**TASK DIRECTIONS**
Below are entries. Pull out all lines containing "logo".

**DATA UNDER STUDY**

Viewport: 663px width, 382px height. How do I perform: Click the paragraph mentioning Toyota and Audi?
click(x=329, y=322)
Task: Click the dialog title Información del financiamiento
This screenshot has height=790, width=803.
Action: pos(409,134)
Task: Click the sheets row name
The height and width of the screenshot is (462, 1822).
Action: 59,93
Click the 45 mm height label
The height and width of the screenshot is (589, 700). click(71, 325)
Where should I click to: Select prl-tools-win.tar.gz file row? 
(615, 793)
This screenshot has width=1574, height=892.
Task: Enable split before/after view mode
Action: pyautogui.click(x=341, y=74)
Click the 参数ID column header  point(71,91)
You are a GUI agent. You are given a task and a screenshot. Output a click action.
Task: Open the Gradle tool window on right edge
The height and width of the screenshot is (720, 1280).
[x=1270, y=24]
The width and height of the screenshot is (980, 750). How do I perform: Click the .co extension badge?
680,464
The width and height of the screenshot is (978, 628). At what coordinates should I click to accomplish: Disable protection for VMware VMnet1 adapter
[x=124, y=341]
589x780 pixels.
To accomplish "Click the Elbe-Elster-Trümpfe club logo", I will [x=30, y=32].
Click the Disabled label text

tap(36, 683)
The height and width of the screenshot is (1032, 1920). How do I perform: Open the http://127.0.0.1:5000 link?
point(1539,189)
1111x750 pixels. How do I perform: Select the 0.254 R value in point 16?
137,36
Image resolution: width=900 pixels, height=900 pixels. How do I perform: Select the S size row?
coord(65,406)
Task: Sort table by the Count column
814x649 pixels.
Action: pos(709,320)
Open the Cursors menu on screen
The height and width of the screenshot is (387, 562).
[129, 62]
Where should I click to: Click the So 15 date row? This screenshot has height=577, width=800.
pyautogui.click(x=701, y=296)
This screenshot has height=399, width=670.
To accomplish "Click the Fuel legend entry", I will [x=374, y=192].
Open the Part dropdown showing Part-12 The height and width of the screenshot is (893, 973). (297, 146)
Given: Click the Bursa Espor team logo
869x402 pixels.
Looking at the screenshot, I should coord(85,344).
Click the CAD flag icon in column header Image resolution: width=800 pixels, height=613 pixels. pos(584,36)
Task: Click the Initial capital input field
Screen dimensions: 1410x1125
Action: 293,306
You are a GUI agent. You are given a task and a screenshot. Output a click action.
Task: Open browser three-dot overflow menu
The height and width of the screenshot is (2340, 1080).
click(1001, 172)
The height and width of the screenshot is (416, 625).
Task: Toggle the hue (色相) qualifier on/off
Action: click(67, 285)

**ANSWER BOX**
To accomplish "Click the Elbe-Elster-Trümpfe club logo", I will [x=30, y=32].
Given: Click the Bursa Espor team logo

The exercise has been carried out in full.